Il ne fait aucun doute que la paix a un prix et la cohésion nationale un autre. Bien souvent, après une période des tensions marquée par des guerres de tout genre, les États interprètent strictement l'article 6 du paragraphe 5 du protocole Additionnel II aux quatre conventions de Genève de 1949 qui dispose : « Qu'à la fin des hostilités dans un contexte de conflit armé non international, les autorités au pouvoir s'efforceront d'accorder la plus large amnistie possible aux personnes qui auront pris part au conflit armé ou qui auront été privées de liberté pour des motifs en relation avec ledit conflit armé, qu'elles soient internées ou détenues »1(*).

C'est ce qui explique la tendance à recourir à l'institution de l'amnistie sous prétexte d'apaiser les tensions et d'une quête de la paix. Ayant une base juridique non seulement interne mais aussi internationale, l'amnistie, par ses effets, apparait comme un calmant des esprits pouvant faire naître un climat de paix, de concorde et de cohabitation pacifique.

L'amnistie est ainsi conçue comme étant une mesure d'oubli, une manifestation d'un pardon officiel, consistant à retirer le caractère infractionnel à certains faits commis dans le passé : ce qui était infraction ne l'est plus, comme si l'élément légal venait à disparaitre de sorte que la peine qui s'y attachait cesse de recevoir exécution et la condamnation qui lui servait d'assise est réputée n'avoir jamais existée2(*).

Comme la prescription et la grâce, l'amnistie dispense de l'exécution de la peine, arrête immédiatement les poursuites déjà déclenchées et supprime rétroactivement le caractère infractionnel des faits reprochés ou concernés.
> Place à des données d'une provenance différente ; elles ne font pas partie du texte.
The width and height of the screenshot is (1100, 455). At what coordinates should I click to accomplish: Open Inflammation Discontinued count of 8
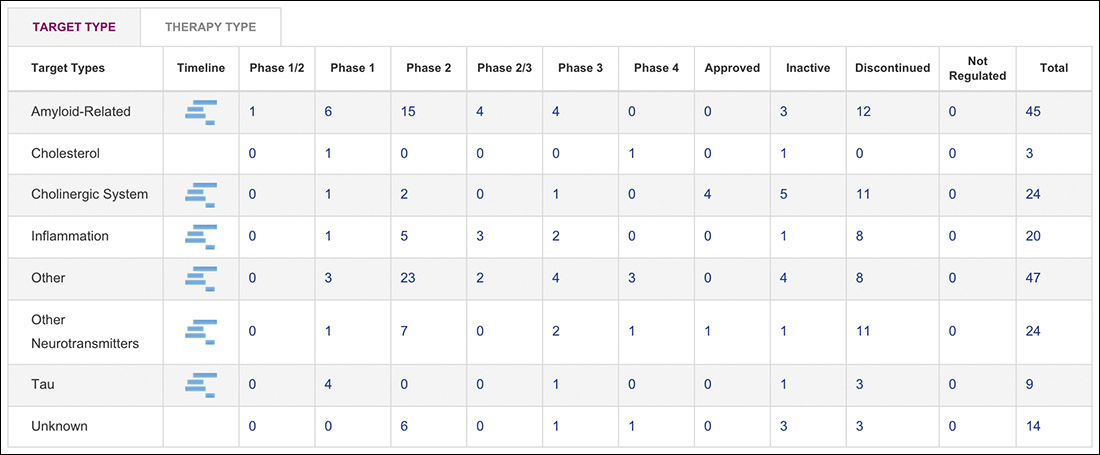pyautogui.click(x=859, y=236)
Certes, l'amnistie n'obéit pas à un régime juridique, chaque loi d'amnistie, qui du reste est d'application immédiate et d'interprétation stricte, détermine son propre régime. Mais les circonstances peuvent être relevées quant au domaine d'applicabilité.
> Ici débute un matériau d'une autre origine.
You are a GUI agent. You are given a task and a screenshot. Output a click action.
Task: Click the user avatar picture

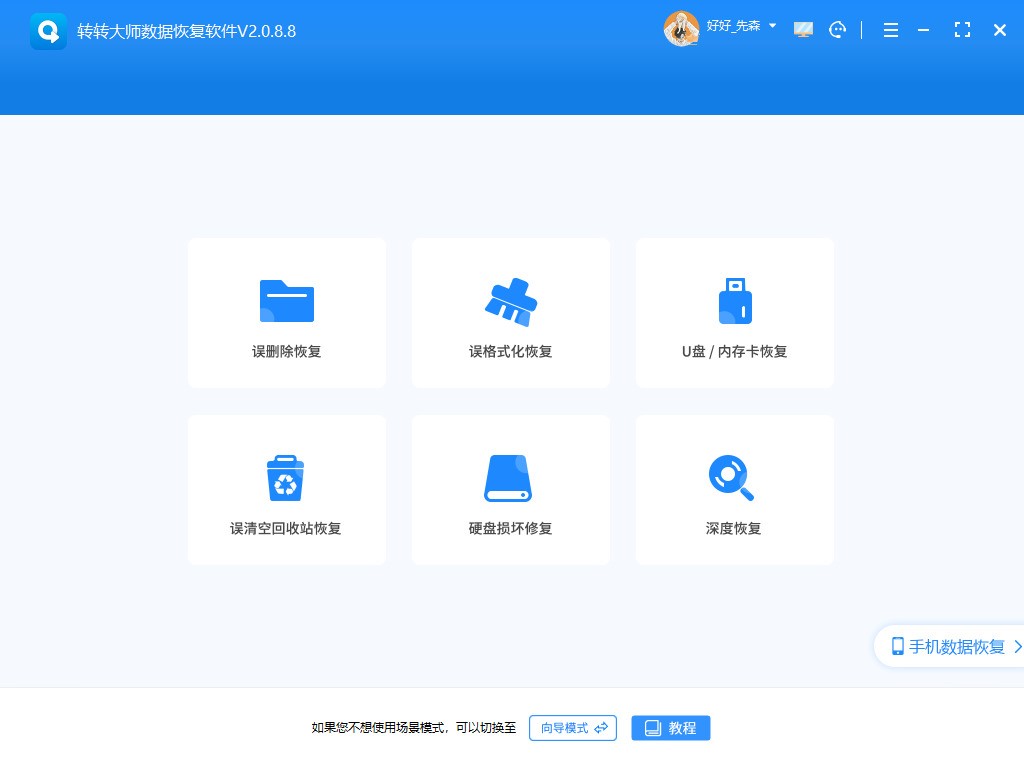pyautogui.click(x=682, y=28)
Seul compétent pour créer des qualifications pénales, le législateur demeure seul à même d'en neutraliser l'élément légal, il est donc la source exclusive de l'amnistie3(*). Par conséquent, le juge et le pouvoir exécutif ne disposent nullement du pouvoir d'amnistier même si, par le biais d'autres techniques, ils détiennent des possibilités comparables.

Longtemps, l'amnistie fut une mesure réelle qui s'attachait à supprimer le caractère délictueux des faits sans considération de la personnalité des bénéficiaires. Aujourd'hui, elle peut prendre un caractère personnel en visant certaines catégories des délinquants, en raison parfois des particularités qui leur sont propres : alors on amnistie moins les actes que les personnes4(*). Si elle est réelle, l'amnistie opère donc in rem, au sens où est prononcé l'oubli des faits entant qu'infractions, elle bénéficie dès lors à tous les participants : auteur, coauteur ou complice. Il s'agit dans ce cas, de la seule et véritable amnistie. Mais si elle est personnelle, l'amnistie se présente bien différemment ; opérant in personnam, elle conserve aux faits leur nature délictueuse, en sorte que le complice par exemple restera punissable s'il n'est pas visé par la loi d'amnistie et ce, pour n'avoir pas la qualité justifiant la faveur du législateur. L'amnistie personnelle est considérée comme une cause d'irresponsabilité pénale affectant la sanction et non l'incrimination et se rapproche beaucoup plus des immunités

Contrairement aux lois relatives aux faits justificatifs qui disposent pour l'avenir, celles d'amnistie ne sauraient effacer que des infractions passées. Et toute loi d'amnistie fixe une date limite pour son application en tenant compte de certaines conditions relatives soit aux infractions visées soit aux délinquants devant bénéficier de cette amnistie ou soit encore aux autorités habilitées à l'accorder.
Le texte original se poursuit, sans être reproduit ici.